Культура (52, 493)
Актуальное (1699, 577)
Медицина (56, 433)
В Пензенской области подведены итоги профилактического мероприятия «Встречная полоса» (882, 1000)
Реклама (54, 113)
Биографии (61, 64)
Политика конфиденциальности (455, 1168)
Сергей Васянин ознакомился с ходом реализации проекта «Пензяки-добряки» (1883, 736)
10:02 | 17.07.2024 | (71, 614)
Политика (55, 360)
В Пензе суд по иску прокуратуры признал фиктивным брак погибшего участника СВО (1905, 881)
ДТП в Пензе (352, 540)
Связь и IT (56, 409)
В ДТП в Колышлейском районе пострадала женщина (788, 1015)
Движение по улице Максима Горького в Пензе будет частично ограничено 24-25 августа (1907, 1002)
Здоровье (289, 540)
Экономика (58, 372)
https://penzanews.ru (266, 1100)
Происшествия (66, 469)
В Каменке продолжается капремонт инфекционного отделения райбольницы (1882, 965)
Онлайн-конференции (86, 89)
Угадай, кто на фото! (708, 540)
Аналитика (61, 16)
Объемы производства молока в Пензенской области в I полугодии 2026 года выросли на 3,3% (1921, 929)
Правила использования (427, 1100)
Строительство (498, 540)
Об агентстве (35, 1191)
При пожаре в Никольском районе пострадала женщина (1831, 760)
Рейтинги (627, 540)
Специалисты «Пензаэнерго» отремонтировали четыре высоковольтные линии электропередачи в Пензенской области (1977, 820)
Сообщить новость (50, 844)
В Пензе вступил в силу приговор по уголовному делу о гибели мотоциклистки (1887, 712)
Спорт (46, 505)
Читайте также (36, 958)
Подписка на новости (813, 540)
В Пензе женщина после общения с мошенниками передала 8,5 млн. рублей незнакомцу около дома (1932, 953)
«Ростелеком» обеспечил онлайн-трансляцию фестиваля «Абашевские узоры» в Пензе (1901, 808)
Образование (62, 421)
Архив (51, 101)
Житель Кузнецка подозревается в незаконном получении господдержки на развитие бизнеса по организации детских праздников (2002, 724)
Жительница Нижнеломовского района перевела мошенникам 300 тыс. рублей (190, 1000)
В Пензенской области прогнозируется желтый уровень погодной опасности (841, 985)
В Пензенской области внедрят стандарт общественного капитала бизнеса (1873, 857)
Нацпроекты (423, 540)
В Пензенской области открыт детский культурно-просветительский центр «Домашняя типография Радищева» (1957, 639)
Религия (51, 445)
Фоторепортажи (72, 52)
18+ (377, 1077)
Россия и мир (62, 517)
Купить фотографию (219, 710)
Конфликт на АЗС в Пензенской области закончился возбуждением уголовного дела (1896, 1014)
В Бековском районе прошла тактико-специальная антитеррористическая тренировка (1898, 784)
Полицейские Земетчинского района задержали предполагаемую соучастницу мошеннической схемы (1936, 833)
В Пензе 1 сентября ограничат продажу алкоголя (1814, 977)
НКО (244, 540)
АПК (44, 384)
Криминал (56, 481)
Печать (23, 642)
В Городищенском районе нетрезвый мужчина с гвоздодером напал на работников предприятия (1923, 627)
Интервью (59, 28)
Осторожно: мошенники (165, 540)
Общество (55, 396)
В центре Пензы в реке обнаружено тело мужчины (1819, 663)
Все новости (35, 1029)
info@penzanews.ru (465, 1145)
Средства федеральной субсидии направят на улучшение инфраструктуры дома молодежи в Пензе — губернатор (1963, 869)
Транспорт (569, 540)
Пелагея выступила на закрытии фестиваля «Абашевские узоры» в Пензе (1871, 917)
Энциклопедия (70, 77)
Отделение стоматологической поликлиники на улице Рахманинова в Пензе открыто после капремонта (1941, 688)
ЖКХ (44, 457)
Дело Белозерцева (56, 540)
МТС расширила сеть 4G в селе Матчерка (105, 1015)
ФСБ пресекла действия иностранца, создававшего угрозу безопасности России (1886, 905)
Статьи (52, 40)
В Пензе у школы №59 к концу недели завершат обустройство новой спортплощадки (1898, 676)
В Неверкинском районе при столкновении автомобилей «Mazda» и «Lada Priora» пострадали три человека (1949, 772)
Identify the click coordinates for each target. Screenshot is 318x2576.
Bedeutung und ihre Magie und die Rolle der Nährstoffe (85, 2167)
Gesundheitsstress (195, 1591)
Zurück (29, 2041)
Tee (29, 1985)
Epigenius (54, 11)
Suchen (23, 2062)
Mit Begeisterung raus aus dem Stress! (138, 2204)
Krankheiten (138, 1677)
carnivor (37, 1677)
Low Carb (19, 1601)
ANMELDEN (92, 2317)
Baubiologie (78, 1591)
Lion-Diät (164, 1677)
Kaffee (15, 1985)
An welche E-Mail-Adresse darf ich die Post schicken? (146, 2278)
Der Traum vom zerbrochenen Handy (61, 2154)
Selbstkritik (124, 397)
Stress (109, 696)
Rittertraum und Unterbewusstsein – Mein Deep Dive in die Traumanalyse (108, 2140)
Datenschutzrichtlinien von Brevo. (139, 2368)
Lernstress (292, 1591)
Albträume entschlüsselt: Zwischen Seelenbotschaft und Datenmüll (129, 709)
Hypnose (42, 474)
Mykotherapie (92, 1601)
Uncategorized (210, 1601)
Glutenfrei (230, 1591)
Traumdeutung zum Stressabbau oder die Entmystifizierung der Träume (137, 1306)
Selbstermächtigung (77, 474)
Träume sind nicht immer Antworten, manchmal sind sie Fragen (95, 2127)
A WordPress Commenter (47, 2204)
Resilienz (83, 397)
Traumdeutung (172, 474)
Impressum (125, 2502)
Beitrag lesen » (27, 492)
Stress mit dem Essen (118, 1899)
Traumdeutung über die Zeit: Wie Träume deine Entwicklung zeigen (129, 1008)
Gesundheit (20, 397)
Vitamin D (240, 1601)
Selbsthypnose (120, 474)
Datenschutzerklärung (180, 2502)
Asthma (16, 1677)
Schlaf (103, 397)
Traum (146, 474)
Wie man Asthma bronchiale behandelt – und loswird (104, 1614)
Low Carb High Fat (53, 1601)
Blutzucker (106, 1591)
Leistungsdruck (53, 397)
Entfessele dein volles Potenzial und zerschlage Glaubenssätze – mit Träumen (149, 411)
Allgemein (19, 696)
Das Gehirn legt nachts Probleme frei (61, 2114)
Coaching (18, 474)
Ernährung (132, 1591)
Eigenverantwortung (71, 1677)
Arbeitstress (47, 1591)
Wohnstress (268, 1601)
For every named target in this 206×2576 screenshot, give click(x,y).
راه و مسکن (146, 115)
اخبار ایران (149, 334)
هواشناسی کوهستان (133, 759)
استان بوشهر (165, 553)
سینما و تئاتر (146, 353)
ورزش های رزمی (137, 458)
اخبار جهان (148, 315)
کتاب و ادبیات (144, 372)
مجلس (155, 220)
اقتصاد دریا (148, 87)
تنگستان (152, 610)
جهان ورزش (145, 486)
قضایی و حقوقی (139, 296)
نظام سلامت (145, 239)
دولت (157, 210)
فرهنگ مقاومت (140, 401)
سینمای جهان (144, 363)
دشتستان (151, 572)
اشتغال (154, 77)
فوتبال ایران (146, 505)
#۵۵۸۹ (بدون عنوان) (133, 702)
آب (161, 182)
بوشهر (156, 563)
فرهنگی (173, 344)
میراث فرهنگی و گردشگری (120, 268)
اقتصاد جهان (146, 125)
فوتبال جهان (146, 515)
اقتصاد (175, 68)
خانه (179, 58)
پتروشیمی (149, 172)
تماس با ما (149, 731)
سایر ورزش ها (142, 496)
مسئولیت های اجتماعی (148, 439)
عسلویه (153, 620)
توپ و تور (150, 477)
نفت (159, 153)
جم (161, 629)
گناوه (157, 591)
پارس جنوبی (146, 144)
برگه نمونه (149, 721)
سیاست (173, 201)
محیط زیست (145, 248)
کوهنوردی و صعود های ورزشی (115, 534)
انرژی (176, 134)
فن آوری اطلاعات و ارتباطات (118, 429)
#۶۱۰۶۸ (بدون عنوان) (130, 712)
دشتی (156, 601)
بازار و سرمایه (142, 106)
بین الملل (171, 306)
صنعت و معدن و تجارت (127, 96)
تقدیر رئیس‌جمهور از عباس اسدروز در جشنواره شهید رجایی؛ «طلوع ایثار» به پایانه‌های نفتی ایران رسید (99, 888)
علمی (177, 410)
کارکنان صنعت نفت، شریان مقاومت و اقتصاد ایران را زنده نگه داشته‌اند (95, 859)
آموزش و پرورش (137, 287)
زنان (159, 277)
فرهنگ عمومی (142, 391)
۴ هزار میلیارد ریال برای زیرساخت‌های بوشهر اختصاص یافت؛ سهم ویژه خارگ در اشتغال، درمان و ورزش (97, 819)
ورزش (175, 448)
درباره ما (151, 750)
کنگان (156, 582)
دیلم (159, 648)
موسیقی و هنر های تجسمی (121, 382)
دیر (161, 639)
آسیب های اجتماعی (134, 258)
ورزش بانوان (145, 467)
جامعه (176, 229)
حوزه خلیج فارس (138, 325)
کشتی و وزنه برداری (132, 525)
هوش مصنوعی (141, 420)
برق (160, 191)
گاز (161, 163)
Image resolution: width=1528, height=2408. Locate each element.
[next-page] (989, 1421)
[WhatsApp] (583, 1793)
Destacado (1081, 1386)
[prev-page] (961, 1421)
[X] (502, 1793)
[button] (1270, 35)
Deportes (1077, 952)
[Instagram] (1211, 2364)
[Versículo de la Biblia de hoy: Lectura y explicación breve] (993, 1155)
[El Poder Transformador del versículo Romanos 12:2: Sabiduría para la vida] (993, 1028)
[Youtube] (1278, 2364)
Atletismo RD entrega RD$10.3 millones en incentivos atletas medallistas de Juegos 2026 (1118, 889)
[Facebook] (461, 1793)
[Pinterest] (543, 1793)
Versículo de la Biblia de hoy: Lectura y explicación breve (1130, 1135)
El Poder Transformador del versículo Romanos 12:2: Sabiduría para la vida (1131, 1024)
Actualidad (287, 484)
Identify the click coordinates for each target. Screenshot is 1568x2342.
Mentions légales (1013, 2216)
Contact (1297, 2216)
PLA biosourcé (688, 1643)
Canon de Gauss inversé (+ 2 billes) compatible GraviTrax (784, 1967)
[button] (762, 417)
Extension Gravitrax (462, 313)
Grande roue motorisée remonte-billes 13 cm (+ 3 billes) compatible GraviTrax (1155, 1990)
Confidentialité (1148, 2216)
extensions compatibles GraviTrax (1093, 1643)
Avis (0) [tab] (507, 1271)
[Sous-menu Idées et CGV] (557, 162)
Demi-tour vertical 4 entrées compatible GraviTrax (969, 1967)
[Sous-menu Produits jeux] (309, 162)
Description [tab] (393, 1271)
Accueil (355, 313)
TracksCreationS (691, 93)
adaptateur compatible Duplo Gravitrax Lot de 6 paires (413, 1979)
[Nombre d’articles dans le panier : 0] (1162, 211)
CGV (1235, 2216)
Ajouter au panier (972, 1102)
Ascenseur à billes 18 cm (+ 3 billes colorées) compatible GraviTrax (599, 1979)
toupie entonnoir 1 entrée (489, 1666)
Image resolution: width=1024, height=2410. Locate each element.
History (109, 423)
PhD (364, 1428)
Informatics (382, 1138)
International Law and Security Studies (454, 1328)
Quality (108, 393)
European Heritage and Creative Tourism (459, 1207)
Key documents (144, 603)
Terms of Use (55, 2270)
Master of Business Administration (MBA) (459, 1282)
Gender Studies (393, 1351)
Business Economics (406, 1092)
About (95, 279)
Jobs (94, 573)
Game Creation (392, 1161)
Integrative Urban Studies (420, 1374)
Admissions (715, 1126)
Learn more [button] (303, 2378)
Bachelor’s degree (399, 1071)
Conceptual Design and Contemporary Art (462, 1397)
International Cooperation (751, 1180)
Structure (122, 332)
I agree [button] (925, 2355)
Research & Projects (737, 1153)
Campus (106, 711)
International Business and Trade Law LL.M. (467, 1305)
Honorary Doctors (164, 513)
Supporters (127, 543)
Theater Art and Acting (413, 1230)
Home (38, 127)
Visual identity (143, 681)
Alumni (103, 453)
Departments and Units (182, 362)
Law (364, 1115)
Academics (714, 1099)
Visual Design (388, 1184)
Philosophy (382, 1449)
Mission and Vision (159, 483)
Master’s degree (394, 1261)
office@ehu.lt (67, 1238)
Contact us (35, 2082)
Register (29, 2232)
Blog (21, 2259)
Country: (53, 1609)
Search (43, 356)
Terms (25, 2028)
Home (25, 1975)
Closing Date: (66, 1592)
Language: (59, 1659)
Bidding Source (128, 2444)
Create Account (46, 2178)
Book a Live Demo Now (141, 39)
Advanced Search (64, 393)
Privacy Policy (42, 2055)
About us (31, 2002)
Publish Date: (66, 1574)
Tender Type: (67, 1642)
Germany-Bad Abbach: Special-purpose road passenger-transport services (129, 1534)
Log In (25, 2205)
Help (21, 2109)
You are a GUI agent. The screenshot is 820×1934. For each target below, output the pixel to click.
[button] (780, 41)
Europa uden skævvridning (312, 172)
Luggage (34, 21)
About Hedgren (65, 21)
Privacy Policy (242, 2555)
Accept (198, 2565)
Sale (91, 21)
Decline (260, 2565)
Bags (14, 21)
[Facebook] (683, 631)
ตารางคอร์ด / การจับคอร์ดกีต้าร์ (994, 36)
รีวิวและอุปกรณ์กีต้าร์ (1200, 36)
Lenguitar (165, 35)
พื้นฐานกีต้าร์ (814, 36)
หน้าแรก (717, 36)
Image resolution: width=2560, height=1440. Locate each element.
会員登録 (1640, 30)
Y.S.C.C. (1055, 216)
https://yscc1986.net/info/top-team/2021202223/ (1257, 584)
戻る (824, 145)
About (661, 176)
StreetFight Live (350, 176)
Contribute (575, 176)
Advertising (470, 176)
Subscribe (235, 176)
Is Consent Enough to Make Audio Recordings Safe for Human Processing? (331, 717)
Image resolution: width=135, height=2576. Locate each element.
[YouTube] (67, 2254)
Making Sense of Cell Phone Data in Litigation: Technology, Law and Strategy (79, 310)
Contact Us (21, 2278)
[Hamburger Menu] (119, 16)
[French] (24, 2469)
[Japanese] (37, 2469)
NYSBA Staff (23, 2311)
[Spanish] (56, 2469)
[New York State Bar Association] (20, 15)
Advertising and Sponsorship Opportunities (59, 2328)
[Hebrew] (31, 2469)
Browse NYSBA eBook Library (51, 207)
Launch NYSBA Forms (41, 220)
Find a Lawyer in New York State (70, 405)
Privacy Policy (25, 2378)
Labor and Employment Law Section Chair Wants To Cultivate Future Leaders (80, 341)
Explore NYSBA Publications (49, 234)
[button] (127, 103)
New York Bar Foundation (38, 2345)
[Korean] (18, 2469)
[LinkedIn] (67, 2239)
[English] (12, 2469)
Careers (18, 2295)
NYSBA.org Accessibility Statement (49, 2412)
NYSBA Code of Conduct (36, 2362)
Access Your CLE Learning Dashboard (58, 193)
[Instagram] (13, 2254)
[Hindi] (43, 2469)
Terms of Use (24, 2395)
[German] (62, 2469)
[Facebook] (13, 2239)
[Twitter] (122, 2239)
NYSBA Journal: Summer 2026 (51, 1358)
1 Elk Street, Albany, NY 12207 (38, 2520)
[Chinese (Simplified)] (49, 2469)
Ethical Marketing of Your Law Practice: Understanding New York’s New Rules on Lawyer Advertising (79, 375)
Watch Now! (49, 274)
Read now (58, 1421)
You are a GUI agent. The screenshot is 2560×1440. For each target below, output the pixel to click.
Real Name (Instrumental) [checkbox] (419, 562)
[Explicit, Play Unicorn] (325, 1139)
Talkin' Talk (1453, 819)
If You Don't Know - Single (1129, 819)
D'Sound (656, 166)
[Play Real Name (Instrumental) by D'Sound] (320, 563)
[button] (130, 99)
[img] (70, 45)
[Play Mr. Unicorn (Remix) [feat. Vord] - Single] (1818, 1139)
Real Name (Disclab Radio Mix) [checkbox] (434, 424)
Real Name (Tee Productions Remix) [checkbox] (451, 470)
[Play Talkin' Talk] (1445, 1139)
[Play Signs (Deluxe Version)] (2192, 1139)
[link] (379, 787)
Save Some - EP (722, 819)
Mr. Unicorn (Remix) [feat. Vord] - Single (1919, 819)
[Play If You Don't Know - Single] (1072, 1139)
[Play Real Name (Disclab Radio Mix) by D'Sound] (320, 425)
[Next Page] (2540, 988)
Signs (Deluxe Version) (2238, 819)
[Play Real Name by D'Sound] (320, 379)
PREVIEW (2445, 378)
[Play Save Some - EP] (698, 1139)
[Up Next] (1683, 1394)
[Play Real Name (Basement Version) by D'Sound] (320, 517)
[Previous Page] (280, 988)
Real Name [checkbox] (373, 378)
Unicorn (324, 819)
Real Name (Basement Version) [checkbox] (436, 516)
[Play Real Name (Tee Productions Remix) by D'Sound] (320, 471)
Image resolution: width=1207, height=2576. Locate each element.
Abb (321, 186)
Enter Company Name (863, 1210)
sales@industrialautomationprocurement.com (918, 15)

(WORK TO BE COMPLETED):
Take the listing above and repeat exactly the lines from the one containing "Blutzucker (106, 1591)" through the one containing "علمی (177, 410)", both included.

(ANSWER BOX):
Blutzucker (106, 1591)
Leistungsdruck (53, 397)
Entfessele dein volles Potenzial und zerschlage Glaubenssätze – mit Träumen (149, 411)
Allgemein (19, 696)
Das Gehirn legt nachts Probleme frei (61, 2114)
Coaching (18, 474)
Ernährung (132, 1591)
Eigenverantwortung (71, 1677)
Arbeitstress (47, 1591)
Wohnstress (268, 1601)
For every named target in this 206×2576 screenshot, give click(x,y).
راه و مسکن (146, 115)
اخبار ایران (149, 334)
هواشناسی کوهستان (133, 759)
استان بوشهر (165, 553)
سینما و تئاتر (146, 353)
ورزش های رزمی (137, 458)
اخبار جهان (148, 315)
کتاب و ادبیات (144, 372)
مجلس (155, 220)
اقتصاد دریا (148, 87)
تنگستان (152, 610)
جهان ورزش (145, 486)
قضایی و حقوقی (139, 296)
نظام سلامت (145, 239)
دولت (157, 210)
فرهنگ مقاومت (140, 401)
سینمای جهان (144, 363)
دشتستان (151, 572)
اشتغال (154, 77)
فوتبال ایران (146, 505)
#۵۵۸۹ (بدون عنوان) (133, 702)
آب (161, 182)
بوشهر (156, 563)
فرهنگی (173, 344)
میراث فرهنگی و گردشگری (120, 268)
اقتصاد جهان (146, 125)
فوتبال جهان (146, 515)
اقتصاد (175, 68)
خانه (179, 58)
پتروشیمی (149, 172)
تماس با ما (149, 731)
سایر ورزش ها (142, 496)
مسئولیت های اجتماعی (148, 439)
عسلویه (153, 620)
توپ و تور (150, 477)
نفت (159, 153)
جم (161, 629)
گناوه (157, 591)
پارس جنوبی (146, 144)
برگه نمونه (149, 721)
سیاست (173, 201)
محیط زیست (145, 248)
کوهنوردی و صعود های ورزشی (115, 534)
انرژی (176, 134)
فن آوری اطلاعات و ارتباطات (118, 429)
#۶۱۰۶۸ (بدون عنوان) (130, 712)
دشتی (156, 601)
بازار و سرمایه (142, 106)
بین الملل (171, 306)
صنعت و معدن و تجارت (127, 96)
تقدیر رئیس‌جمهور از عباس اسدروز در جشنواره شهید رجایی؛ «طلوع ایثار» به پایانه‌های نفتی ایران رسید (99, 888)
علمی (177, 410)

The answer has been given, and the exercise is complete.